Circle CEO Jeremy Allaire has been named to the 2026 TIME100 list of the world’s most influential people, underscoring how USDC has evolved from a crypto stablecoin into core payment infrastructure for banks, fintechs and on‑chain capital markets.
In its profile, TIME wrote that Allaire “understood something most people in crypto missed,” arguing that the internet’s power came from “a new underlying financial system, not just any single app,” positioning Circle as a key architect of that system.
According to CoinDesk, the selection reflects “Circle’s role in building USDC as a compliant, institution‑friendly stablecoin” that is increasingly embedded in global payments, remittances and tokenized asset rails.
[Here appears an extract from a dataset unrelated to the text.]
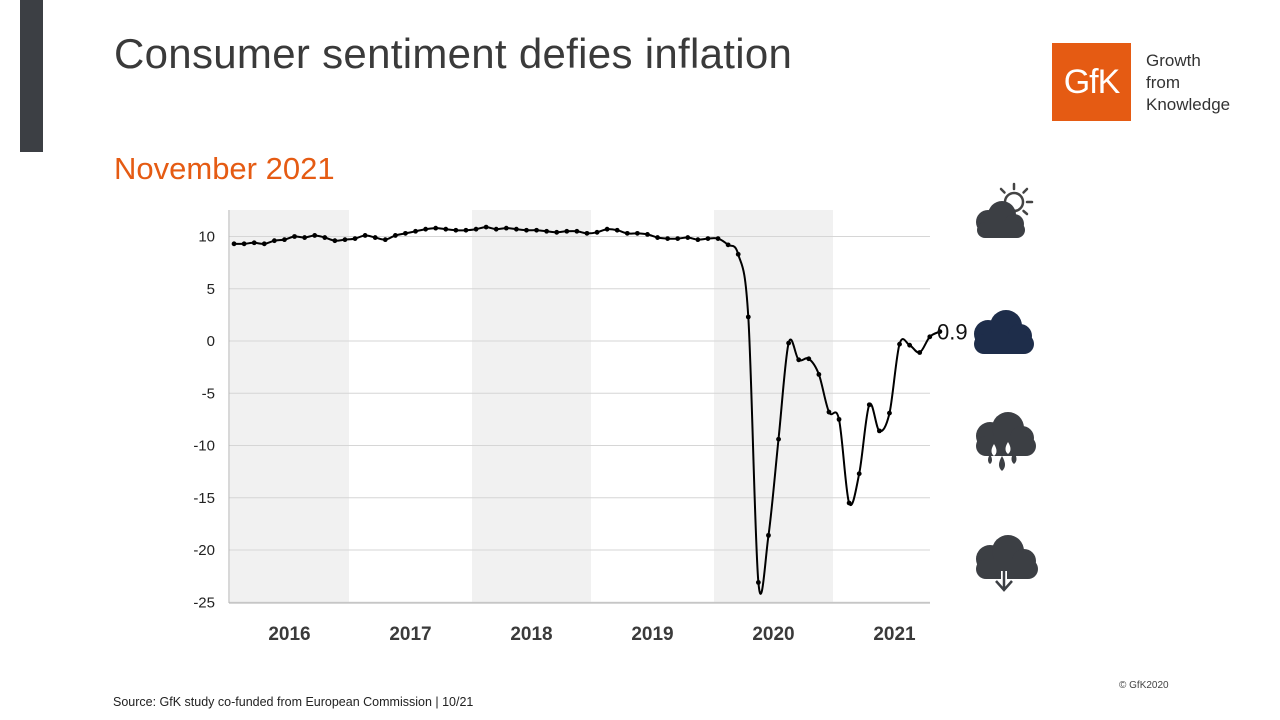 This screenshot has height=720, width=1280. I want to click on latest-value-label: 0.9, so click(952, 332).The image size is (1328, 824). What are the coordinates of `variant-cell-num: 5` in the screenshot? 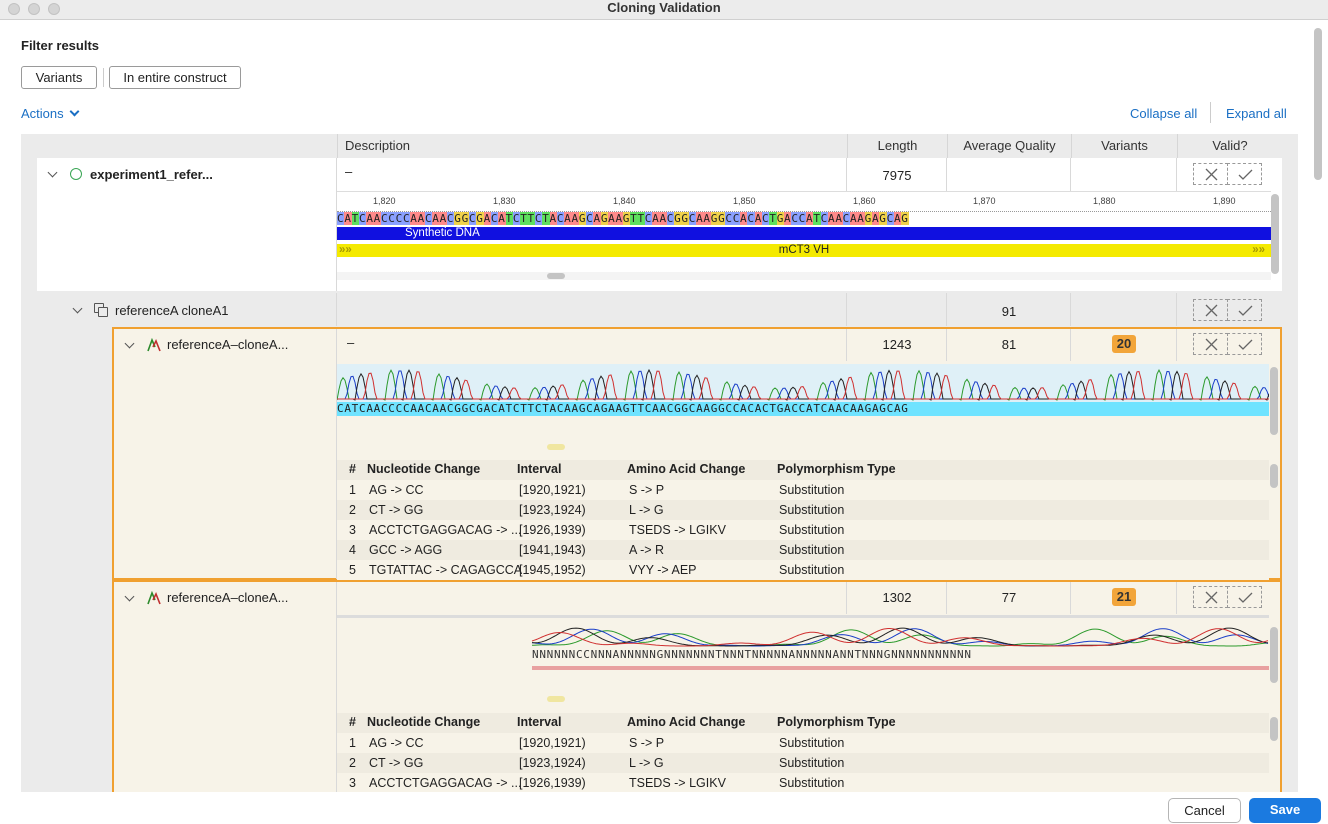 It's located at (352, 570).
Circle’s own 2026 Internet Financial System report shows USDC processed $9.6t in on‑chain volume in 2025 and handled nearly $217b in redemptions over the year, figures more reminiscent of a mid‑tier clearing network than a speculative crypto token.
The report also highlights that USDC reserves consist of cash and short‑term U.S. Treasuries, a conservative mix regulators in the U.S. and Europe increasingly treat as a benchmark for “high‑quality” stablecoin backing, following Circle’s 2021 commitment to move reserves into cash and Treasuries only.
In a recent company vision blog, Circle said it is “building the internet financial system,” describing regulated stablecoins like USDC as “public‑private money” that can be embedded in everything from consumer apps to tokenized treasuries.
As detailed in a previous crypto.news story on Circle’s stock rally, public markets have begun to price this thesis, with Circle’s shares jumping more than 120% off early‑February lows as investors treat USDC not as a niche crypto product but as a “core stablecoin rail” for future settlement
Allaire has argued on his Money Movement show that “regulation and institutional adoption are converging,” and that compliant, attested stablecoins will sit “alongside bank money and central bank money” as part of a new monetary stack.
U.S. policymakers have already moved in that direction: as reported in a crypto.news story on Circle’s conditional national bank charter, the OCC’s decision to grant the firm access to Fed payment rails under the GENIUS Act effectively treats USDC as settlement‑grade infrastructure.
Circle has also started using its own USDC rails for internal treasury operations, settling $68m across eight entities in under 30 minutes, a live demonstration of why TIME‑level recognition now pushes the company firmly into the “too big to ignore” category for regulators and banks.